Records contained in a dataset |
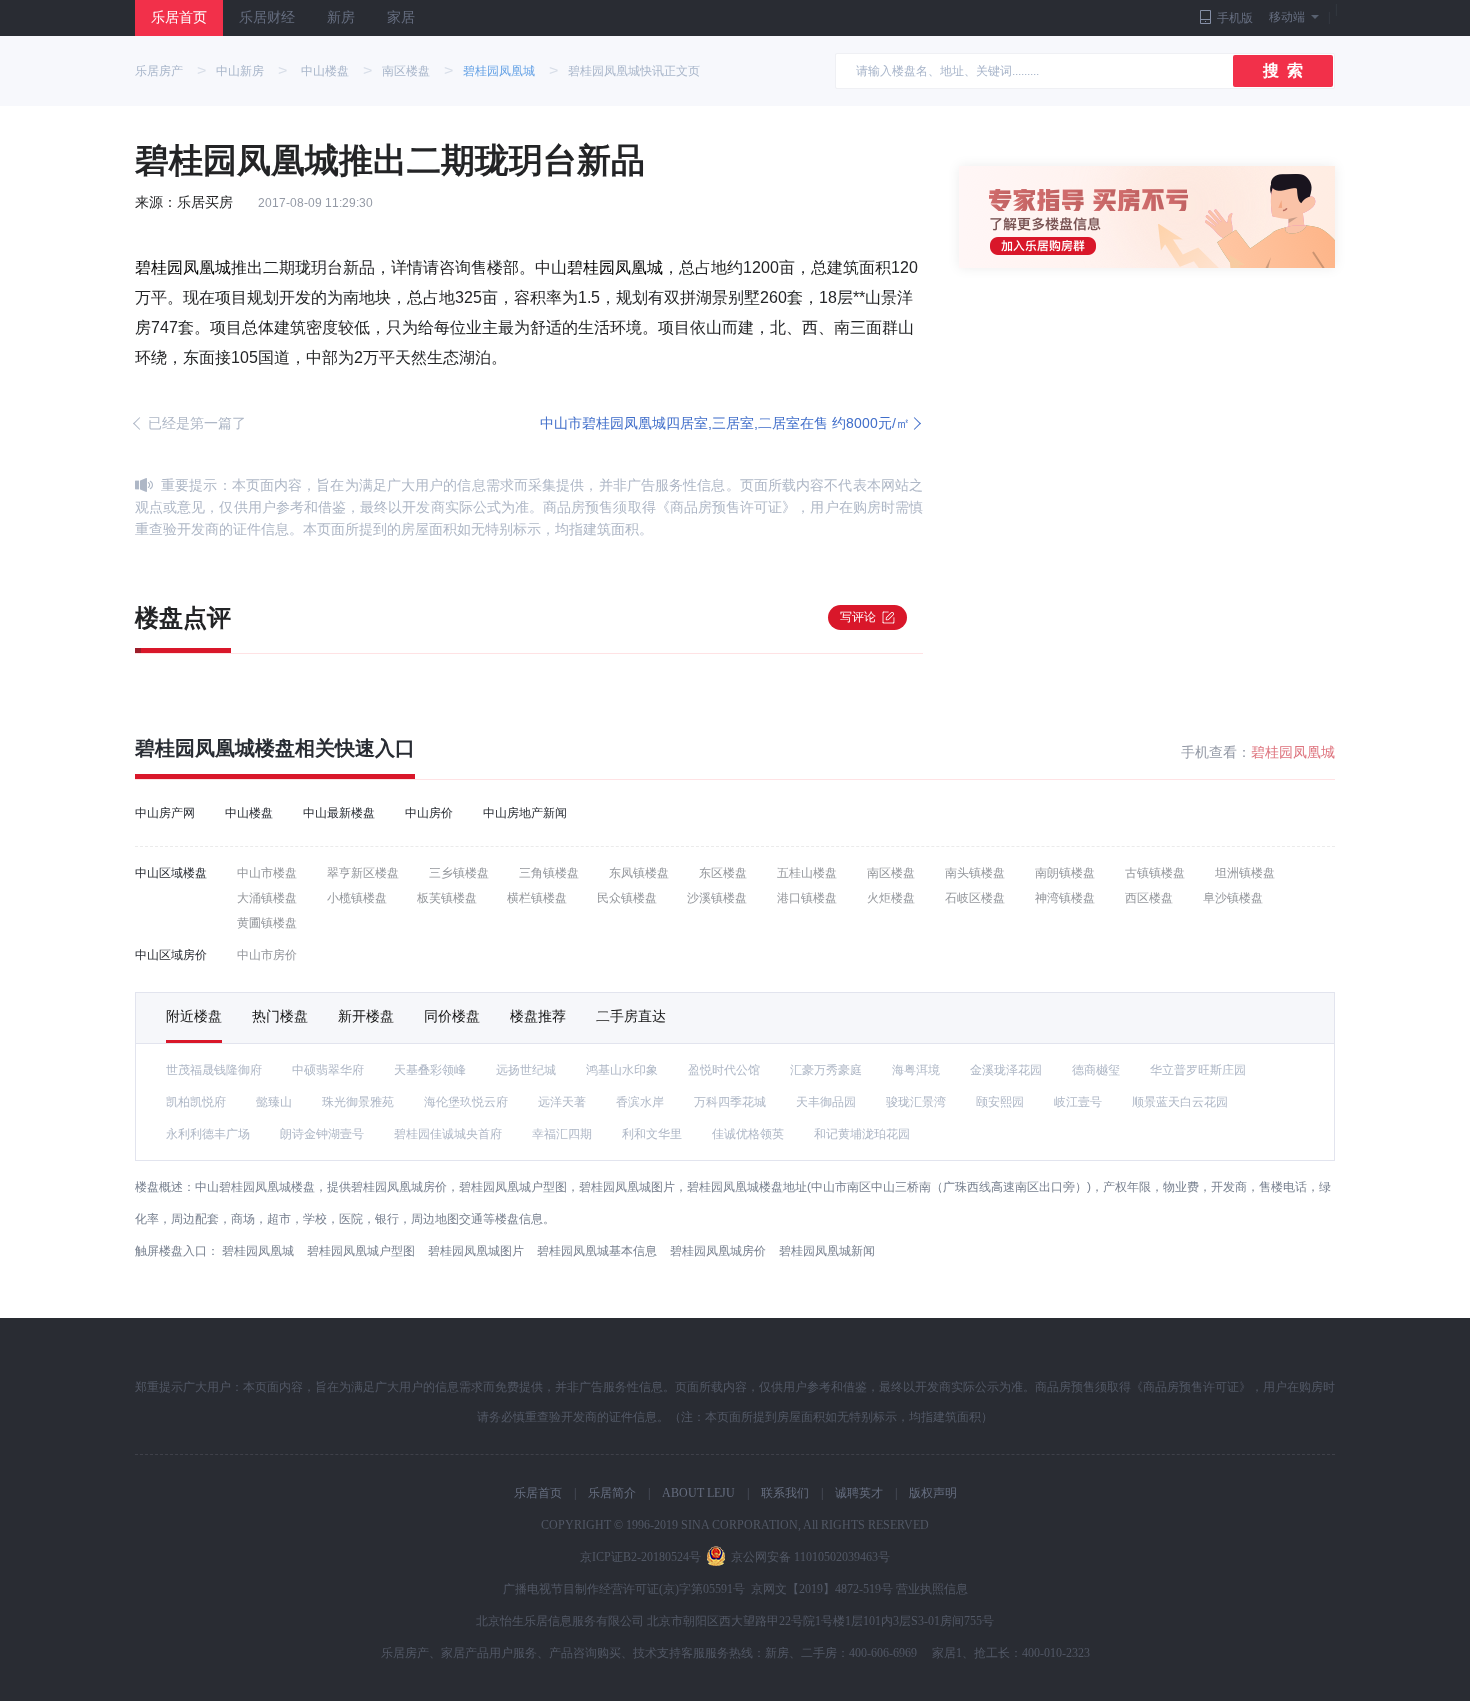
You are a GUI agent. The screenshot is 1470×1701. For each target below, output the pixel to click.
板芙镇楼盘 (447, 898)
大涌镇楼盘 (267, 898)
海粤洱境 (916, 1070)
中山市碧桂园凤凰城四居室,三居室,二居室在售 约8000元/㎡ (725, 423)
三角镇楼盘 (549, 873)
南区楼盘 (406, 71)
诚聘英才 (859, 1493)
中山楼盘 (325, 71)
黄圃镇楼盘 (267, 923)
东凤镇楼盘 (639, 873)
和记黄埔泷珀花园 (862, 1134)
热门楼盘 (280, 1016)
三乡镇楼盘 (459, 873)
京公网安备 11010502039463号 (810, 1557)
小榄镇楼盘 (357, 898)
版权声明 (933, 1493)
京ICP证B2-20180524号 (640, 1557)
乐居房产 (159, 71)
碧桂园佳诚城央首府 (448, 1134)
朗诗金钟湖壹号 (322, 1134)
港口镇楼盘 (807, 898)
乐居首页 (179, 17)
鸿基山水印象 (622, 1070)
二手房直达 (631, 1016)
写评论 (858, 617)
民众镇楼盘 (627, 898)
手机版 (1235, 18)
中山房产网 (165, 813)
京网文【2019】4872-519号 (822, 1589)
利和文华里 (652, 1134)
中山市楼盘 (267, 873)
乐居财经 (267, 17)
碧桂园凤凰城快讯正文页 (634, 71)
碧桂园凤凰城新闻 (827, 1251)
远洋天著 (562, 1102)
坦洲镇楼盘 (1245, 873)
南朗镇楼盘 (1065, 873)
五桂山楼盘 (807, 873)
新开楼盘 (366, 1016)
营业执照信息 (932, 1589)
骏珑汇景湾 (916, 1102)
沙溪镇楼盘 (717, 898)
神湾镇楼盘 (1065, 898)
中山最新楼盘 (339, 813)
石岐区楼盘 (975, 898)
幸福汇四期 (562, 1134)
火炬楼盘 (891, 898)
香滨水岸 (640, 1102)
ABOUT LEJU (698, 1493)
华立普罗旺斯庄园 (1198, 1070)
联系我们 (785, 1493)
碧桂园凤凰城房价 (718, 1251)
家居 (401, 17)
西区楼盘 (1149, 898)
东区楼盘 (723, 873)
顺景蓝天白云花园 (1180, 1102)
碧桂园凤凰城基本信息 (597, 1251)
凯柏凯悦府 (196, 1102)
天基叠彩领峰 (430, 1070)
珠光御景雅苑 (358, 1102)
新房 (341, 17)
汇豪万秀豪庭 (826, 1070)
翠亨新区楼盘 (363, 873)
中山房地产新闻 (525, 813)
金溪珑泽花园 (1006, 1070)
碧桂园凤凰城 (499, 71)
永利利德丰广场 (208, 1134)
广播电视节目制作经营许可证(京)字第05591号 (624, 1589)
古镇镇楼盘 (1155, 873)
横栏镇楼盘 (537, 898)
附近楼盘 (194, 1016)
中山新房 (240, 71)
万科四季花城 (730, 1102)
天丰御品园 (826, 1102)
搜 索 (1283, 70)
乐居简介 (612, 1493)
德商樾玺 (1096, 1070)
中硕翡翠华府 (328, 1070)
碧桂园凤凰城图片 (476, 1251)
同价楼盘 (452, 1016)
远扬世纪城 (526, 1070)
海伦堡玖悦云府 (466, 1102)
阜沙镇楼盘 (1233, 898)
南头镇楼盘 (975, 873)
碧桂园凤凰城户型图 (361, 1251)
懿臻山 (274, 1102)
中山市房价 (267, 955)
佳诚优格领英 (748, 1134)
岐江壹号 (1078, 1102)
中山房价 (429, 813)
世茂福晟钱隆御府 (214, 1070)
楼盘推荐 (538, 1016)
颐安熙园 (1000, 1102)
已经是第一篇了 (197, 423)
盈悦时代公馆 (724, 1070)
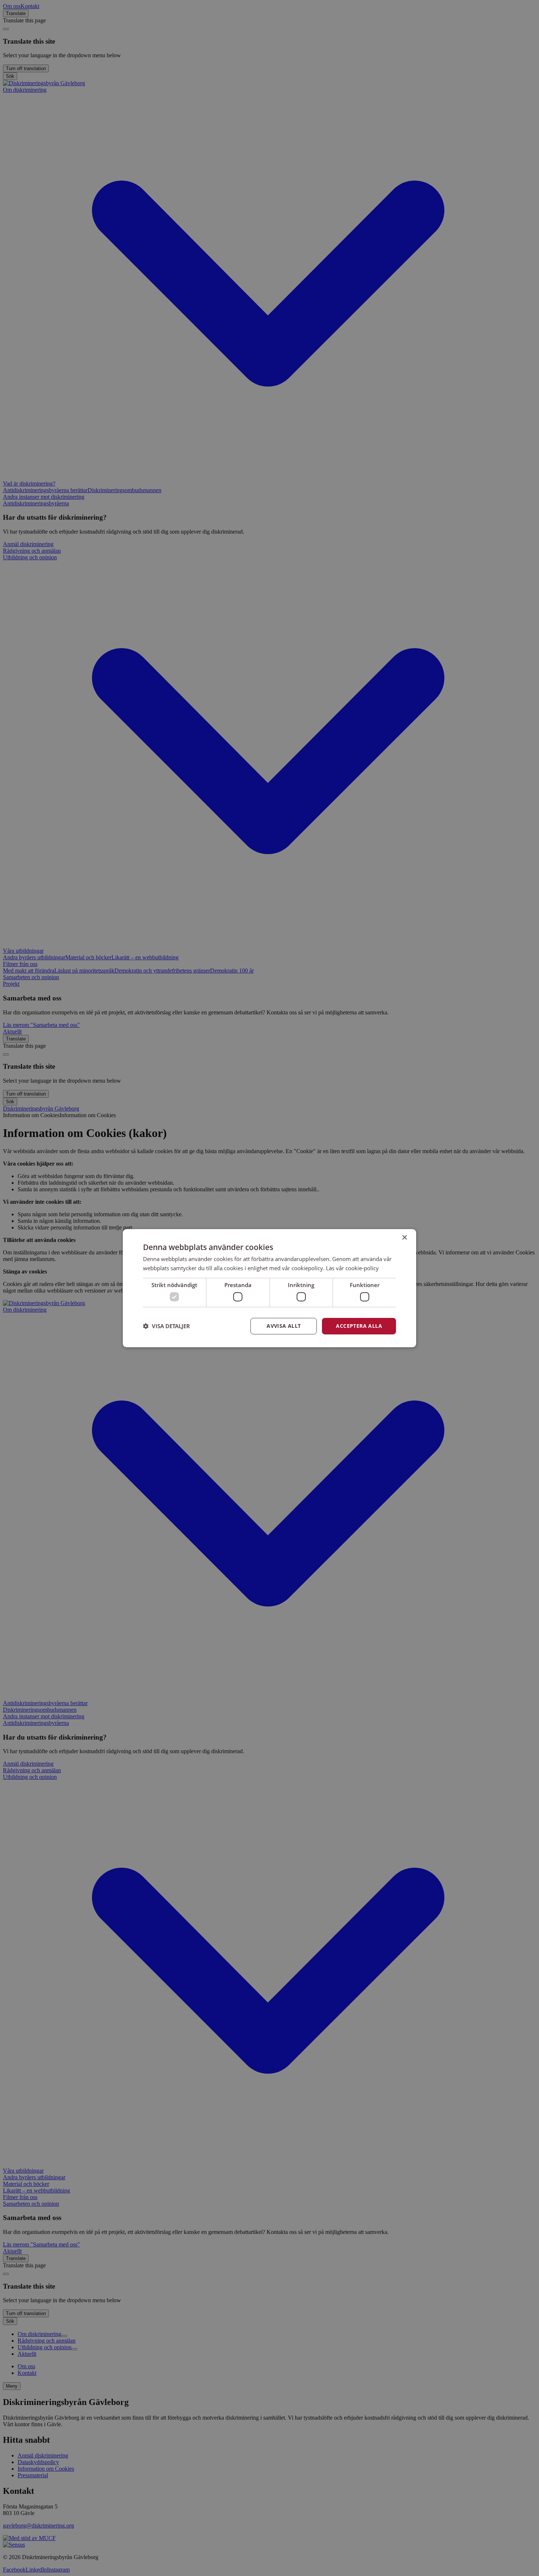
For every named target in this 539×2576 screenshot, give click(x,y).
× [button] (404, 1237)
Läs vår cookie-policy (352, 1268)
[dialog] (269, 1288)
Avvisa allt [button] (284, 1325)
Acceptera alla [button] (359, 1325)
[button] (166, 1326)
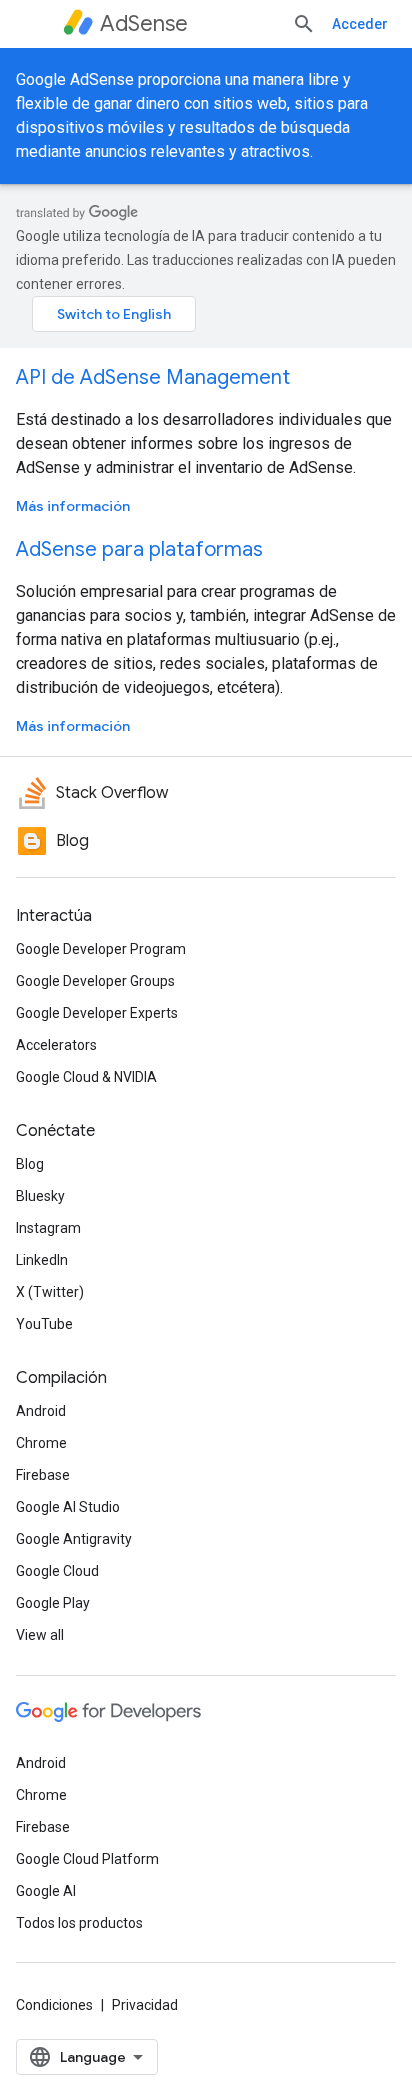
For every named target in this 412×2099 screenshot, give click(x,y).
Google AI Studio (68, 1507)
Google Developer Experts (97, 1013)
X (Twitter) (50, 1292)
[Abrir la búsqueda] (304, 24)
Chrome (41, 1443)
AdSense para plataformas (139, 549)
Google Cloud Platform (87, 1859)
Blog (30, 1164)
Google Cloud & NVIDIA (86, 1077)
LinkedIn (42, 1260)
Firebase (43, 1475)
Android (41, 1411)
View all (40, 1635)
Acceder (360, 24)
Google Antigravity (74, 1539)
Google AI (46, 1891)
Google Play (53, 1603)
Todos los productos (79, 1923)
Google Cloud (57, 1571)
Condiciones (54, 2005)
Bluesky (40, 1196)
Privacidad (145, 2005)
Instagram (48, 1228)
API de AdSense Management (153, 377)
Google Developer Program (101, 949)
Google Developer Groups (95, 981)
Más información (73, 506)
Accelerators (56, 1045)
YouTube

Task directions | Leave the pictures out and output the rest of the data word for word.

Output |
You are a GUI agent. The screenshot is 1470×1701. For each target below, output the pixel to click.
板芙镇楼盘 (447, 898)
大涌镇楼盘 (267, 898)
海粤洱境 (916, 1070)
中山市碧桂园凤凰城四居室,三居室,二居室在售 约8000元/㎡ (725, 423)
三角镇楼盘 (549, 873)
南区楼盘 (406, 71)
诚聘英才 (859, 1493)
中山楼盘 (325, 71)
黄圃镇楼盘 (267, 923)
东凤镇楼盘 (639, 873)
和记黄埔泷珀花园 (862, 1134)
热门楼盘 (280, 1016)
三乡镇楼盘 (459, 873)
京公网安备 11010502039463号 (810, 1557)
小榄镇楼盘 (357, 898)
版权声明 (933, 1493)
京ICP证B2-20180524号 (640, 1557)
乐居房产 (159, 71)
碧桂园佳诚城央首府 (448, 1134)
朗诗金钟湖壹号 (322, 1134)
港口镇楼盘 (807, 898)
乐居首页 (179, 17)
鸿基山水印象 (622, 1070)
二手房直达 (631, 1016)
写评论 (858, 617)
民众镇楼盘 (627, 898)
手机版 (1235, 18)
中山房产网 (165, 813)
京网文【2019】4872-519号 (822, 1589)
利和文华里 (652, 1134)
中山市楼盘 (267, 873)
乐居财经 (267, 17)
碧桂园凤凰城快讯正文页 (634, 71)
碧桂园凤凰城新闻 (827, 1251)
远洋天著 (562, 1102)
坦洲镇楼盘 (1245, 873)
南朗镇楼盘 (1065, 873)
五桂山楼盘 (807, 873)
新开楼盘 (366, 1016)
营业执照信息 (932, 1589)
骏珑汇景湾 (916, 1102)
沙溪镇楼盘 (717, 898)
神湾镇楼盘 (1065, 898)
中山最新楼盘 (339, 813)
石岐区楼盘 (975, 898)
幸福汇四期 (562, 1134)
火炬楼盘 (891, 898)
香滨水岸 (640, 1102)
ABOUT LEJU (698, 1493)
华立普罗旺斯庄园 (1198, 1070)
联系我们 (785, 1493)
碧桂园凤凰城房价 (718, 1251)
家居 (401, 17)
西区楼盘 (1149, 898)
东区楼盘 (723, 873)
顺景蓝天白云花园 (1180, 1102)
碧桂园凤凰城基本信息 (597, 1251)
凯柏凯悦府 (196, 1102)
天基叠彩领峰 (430, 1070)
珠光御景雅苑 (358, 1102)
新房 (341, 17)
汇豪万秀豪庭 (826, 1070)
翠亨新区楼盘 (363, 873)
中山房地产新闻 (525, 813)
金溪珑泽花园 (1006, 1070)
碧桂园凤凰城 (499, 71)
永利利德丰广场 (208, 1134)
广播电视节目制作经营许可证(京)字第05591号 (624, 1589)
古镇镇楼盘 (1155, 873)
横栏镇楼盘 (537, 898)
附近楼盘 (194, 1016)
中山新房 (240, 71)
万科四季花城 (730, 1102)
天丰御品园 (826, 1102)
搜 索 (1283, 70)
乐居简介 (612, 1493)
德商樾玺 (1096, 1070)
中硕翡翠华府 (328, 1070)
碧桂园凤凰城图片 (476, 1251)
同价楼盘 (452, 1016)
远扬世纪城 (526, 1070)
海伦堡玖悦云府 (466, 1102)
阜沙镇楼盘 (1233, 898)
南头镇楼盘 (975, 873)
碧桂园凤凰城户型图 (361, 1251)
懿臻山 (274, 1102)
中山市房价 (267, 955)
佳诚优格领英 (748, 1134)
岐江壹号 (1078, 1102)
中山房价 (429, 813)
世茂福晟钱隆御府 (214, 1070)
楼盘推荐 (538, 1016)
颐安熙园 (1000, 1102)
已经是第一篇了 (197, 423)
盈悦时代公馆 (724, 1070)
For every named target in this 539×2576 screenshot, give click(x,y).
× [button] (404, 1237)
Läs vår cookie-policy (352, 1268)
[dialog] (269, 1288)
Avvisa allt [button] (284, 1325)
Acceptera alla [button] (359, 1325)
[button] (166, 1326)
For every named target in this 412×2099 screenshot, give click(x,y).
Google AI Studio (68, 1507)
Google Developer Experts (97, 1013)
X (Twitter) (50, 1292)
[Abrir la búsqueda] (304, 24)
Chrome (41, 1443)
AdSense para plataformas (139, 549)
Google Cloud Platform (87, 1859)
Blog (30, 1164)
Google Cloud & NVIDIA (86, 1077)
LinkedIn (42, 1260)
Firebase (43, 1475)
Android (41, 1411)
View all (40, 1635)
Acceder (360, 24)
Google Antigravity (74, 1539)
Google AI (46, 1891)
Google Play (53, 1603)
Todos los productos (79, 1923)
Google Cloud (57, 1571)
Condiciones (54, 2005)
Bluesky (40, 1196)
Privacidad (145, 2005)
Instagram (48, 1228)
API de AdSense Management (153, 377)
Google Developer Program (101, 949)
Google Developer Groups (95, 981)
Más información (73, 506)
Accelerators (56, 1045)
YouTube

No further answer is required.